Kevin Clark

Current position
- Title: Assistant coach
- Team: Towson
- Conference: CAA

Biographical details
- Born: May 31, 1958 (age 68) Stamford, Connecticut, U.S.

Playing career
- 1977–1981: Clark

Coaching career (HC unless noted)
- 1982–1983: Holy Cross (asst.)
- 1984–1987: Clark (asst.)
- 1987–1991: Clark
- 1991–1994: Fairfield (asst.)
- 1994–1998: George Washington (asst.)
- 1998–2003: St. John's (asst.)
- 2003–2004: St. John's (interim)
- 2004–2011: Rhode Island (asst.)
- 2011–present: Towson (asst.)

= Kevin Clark (basketball) =

American basketball player-coach

Kevin Clark (born May 31, 1958) is an assistant men's basketball coach at Towson University. He is probably most well known for his stint as the interim head coach at St. John's during the 2003–2004 season.

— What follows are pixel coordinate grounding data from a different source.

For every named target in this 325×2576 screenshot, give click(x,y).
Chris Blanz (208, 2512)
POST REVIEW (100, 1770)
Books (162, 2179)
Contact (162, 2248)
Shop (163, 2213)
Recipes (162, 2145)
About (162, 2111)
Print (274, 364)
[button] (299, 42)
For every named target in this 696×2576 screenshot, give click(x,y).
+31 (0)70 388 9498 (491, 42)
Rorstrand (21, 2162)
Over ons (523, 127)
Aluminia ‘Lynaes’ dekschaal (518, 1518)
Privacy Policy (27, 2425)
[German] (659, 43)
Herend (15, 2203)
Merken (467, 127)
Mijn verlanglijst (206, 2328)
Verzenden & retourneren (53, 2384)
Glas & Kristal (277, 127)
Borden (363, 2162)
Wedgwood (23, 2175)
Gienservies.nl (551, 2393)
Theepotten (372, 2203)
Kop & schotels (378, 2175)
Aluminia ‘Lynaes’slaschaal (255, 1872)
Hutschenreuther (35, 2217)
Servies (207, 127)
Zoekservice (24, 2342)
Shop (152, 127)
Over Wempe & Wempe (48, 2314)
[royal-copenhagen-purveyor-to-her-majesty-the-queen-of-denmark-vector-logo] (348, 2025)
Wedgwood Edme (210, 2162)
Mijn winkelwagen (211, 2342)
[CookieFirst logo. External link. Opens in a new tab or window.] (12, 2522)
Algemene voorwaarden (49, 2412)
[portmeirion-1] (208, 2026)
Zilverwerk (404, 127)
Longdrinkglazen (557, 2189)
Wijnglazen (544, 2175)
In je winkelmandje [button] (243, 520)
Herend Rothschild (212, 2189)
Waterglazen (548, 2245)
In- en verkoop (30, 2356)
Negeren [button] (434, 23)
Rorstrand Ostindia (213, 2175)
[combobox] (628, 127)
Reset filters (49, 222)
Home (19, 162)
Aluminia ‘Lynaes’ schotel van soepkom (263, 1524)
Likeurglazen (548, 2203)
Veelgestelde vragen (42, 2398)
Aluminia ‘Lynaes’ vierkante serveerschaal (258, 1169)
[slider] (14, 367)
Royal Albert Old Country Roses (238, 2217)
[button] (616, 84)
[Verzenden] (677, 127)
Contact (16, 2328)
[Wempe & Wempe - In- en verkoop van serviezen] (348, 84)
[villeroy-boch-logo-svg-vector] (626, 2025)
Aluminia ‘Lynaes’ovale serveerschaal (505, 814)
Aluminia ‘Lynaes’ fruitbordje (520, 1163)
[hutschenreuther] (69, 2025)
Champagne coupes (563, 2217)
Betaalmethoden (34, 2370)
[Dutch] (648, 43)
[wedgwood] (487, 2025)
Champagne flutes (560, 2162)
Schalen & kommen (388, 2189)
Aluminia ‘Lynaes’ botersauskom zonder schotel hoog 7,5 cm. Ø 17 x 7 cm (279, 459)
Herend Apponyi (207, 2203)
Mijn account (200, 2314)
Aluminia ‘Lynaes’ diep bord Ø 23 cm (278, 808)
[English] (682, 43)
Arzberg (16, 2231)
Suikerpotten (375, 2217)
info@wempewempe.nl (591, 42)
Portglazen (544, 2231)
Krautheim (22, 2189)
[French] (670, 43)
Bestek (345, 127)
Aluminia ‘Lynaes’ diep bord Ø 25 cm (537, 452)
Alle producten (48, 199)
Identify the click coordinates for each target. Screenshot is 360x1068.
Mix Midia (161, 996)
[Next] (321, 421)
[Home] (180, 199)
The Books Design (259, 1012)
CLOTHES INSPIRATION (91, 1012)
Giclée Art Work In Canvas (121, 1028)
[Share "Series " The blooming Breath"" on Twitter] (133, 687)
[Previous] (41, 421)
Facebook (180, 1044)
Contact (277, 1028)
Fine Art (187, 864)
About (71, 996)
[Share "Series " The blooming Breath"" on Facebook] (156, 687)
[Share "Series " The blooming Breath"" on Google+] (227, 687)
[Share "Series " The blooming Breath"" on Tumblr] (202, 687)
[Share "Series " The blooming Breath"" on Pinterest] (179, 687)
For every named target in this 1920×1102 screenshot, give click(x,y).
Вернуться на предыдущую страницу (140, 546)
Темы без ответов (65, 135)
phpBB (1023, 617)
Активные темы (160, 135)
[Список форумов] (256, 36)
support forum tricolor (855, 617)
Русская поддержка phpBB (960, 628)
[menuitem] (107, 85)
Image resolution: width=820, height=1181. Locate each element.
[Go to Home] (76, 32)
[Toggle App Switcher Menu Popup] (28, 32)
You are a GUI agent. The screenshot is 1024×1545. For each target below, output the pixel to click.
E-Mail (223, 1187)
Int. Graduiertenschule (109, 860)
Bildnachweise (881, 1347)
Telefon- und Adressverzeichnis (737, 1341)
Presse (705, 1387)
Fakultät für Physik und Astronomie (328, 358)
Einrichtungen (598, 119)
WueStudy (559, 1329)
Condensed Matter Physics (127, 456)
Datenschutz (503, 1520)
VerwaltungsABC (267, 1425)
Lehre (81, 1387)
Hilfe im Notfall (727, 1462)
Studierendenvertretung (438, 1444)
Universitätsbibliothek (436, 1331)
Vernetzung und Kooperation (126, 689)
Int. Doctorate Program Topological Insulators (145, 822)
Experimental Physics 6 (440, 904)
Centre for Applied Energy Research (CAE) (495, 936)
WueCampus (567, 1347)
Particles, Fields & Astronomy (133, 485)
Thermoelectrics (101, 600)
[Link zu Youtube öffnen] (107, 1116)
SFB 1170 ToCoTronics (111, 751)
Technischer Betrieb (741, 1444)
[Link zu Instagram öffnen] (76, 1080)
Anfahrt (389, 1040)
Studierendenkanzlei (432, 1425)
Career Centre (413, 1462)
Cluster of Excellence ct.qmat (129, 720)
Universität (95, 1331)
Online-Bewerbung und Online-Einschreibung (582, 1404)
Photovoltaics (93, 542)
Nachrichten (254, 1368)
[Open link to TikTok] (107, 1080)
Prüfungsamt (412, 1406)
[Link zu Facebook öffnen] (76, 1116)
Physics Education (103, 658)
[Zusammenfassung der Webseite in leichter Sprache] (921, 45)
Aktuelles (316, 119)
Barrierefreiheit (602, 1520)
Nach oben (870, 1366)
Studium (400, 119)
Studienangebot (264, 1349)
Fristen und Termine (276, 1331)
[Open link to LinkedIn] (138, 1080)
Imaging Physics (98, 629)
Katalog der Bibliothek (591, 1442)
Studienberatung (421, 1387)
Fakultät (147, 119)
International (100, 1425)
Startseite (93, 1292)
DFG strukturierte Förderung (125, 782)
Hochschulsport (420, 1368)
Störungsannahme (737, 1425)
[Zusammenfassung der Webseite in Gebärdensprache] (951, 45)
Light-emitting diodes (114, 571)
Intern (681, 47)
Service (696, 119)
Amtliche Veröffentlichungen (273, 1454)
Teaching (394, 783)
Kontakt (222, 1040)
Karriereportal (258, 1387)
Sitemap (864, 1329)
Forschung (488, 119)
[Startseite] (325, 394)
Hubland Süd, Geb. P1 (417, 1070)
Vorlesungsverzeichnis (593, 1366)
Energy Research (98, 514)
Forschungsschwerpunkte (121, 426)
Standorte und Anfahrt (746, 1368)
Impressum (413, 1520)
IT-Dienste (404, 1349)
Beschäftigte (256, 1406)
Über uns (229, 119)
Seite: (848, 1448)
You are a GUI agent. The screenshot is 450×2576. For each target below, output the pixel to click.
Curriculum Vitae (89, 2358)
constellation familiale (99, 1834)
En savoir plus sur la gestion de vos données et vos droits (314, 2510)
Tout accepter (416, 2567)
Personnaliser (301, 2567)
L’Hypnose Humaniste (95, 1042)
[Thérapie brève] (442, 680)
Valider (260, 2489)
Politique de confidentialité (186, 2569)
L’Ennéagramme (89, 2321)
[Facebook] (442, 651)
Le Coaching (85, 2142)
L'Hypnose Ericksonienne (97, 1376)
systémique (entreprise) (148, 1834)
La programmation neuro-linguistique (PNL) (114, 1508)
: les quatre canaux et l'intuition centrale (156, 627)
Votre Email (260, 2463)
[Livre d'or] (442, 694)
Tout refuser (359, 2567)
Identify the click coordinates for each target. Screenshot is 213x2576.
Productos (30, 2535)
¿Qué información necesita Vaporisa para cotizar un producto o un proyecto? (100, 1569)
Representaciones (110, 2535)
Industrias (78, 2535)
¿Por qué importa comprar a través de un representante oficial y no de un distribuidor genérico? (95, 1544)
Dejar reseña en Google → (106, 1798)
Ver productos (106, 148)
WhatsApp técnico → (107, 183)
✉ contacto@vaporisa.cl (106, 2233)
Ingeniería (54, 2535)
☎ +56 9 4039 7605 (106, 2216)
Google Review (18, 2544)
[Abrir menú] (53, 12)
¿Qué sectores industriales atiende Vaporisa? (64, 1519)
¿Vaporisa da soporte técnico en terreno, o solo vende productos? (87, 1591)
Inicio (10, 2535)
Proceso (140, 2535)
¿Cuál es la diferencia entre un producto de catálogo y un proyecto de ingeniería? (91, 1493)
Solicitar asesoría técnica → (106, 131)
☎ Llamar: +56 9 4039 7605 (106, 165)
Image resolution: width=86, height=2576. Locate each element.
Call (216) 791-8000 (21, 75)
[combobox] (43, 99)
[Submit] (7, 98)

Clark was hired by Mike Jarvis as an assistant at George Washington in 1994, and followed him to St. John's in 1998. In December 2003, Jarvis was fired after a 2-4 start, and Clark was named as his replacement for the rest of the season. Under Clark, the Red Storm were fairly competitive in their first eight Big East Conference games, despite losing each one.

However, the season came unraveled on February 4, after a loss to Pittsburgh. Six players broke curfew and went to a club in downtown Pittsburgh. They took a woman they met there back to the team hotel for sex. Ultimately, one player was expelled, another withdrew from school, another was suspended from school for at least one year, two others were kicked off the team for the rest of the season and another was suspended for two games. School officials did not hold Clark responsible for the incident.

After team captain Andre Stanley was declared academically ineligible, the Red Storm were cut down to only eight players, including four walk-ons. Ultimately, the Red Storm finished 6-21, including a 1-15 record in Big East play—the worst season in the program's history.